Do exercício investigativo do feito, concluiu-se que a vitaliciedade não constitui um
privilégio, mas sim uma garantia concedida à função que o magistrado exerce, beneficiando
muito mais a sociedade do que a pessoa do juiz.
Pudemos observar ao longo da pesquisa que a indignação por parte da sociedade em
relação à garantia da vitaliciedade se dá, na maioria das vezes, por desconhecimento de causa,
na medida em que a mídia fornece informações equivocadas ou distorcidas a respeito do
assunto, motivo pelo qual se faz necessário um constante estudo e reflexão a respeito do tema.
Num primeiro momento, ao realizamos um breve estudo sobre o Poder Judiciário,
concluímos que a vitaliciedade e as demais garantias da magistratura asseguram a
independência do referido Poder ao mesmo tempo em que afirmam a perpetuidade do
Princípio da Separação dos Poderes, garantindo a efetividade do Estado Democrático de
Direito.
Posteriormente, restou demonstrado que a evolução democrática de nossas cartas
constitucionais permitiu que o instituto da vitaliciedade atingisse as proporções necessárias
para realizar o seu importante papel do modo como o conhecemos hoje.

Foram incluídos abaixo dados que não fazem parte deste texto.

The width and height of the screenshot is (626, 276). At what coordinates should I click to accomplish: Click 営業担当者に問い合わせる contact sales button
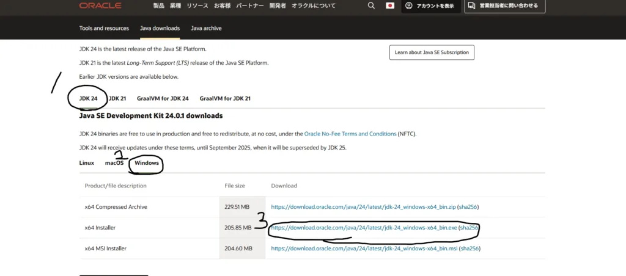pos(504,5)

O encerramento do presente artigo especifica o conceito de vitaliciedade, realizando
uma importante distinção terminológica, na medida em que esclarece que as garantias da
magistratura encontram no artigo 95 do texto constitucional, ao passo que as prerrogativas
estão dispostas no artigo 33 da Lei Complementar 35/1979.
Quanto à delimitação do instituto, concluiu-se que, apesar de alguns autores
considerarem a vitaliciedade como cláusula pétrea, no que diz respeito ao argumento de que
as garantias dos membros do Poder Judiciário constituem garantia individual, vinculada ao
inciso IV do artigo 60, § 4°, tal raciocínio não se mostra plausível, pois é fato que as garantias
da magistratura pertencem ao cargo, e não à pessoa física do juiz.
No entanto, isso não representa motivo suficiente para justificar a Proposta de
Emenda Constitucional n° 89/2003, que pretende possibilitar a perda do cargo de magistrado
de forma administrativa, tendo em vista que restou comprovado que a aposentadoria
compulsória não enseja impunidade ou premiação, pois na hipótese de o magistrado não agir
de acordo com a sua função, este poderá sim perder o cargo, por meio de sentença judicial
transitada em julgado, em ação penal ou civil.
Entende-se que, se tal Proposta for aprovada, representará imenso retrocesso, tendo
reflexos imensuráveis sobre o princípio basilar da separação dos Poderes, bem como da
prerrogativa constitucional básica da independência do Poder Judiciário.
29
Enfim, verifica-se ser o tema fonte inesgotável de enfrentamentos distintos, que terá
desdobramentos após a decisão definitiva quanto à aprovação ou não da PEC 89/2003 pela
Câmara de Deputados.
Destaca-se que o artigo que ora se conclui não aprofunda a análise da vitaliciedade
sobre todos os aspectos possíveis, o que necessitaria de um alargamento da visão apresentada
no presente estudo, podendo-se deixar tal análise para uma próxima empreitada investigativa.
Encerra-se a presente pesquisa com a sensação de que o estudo sobre a garantia
constitucional da vitaliciedade foi válido, posto que proporcionou à sociedade um maior
esclarecimento sobre o assunto, tido até então como dissonante e polêmico.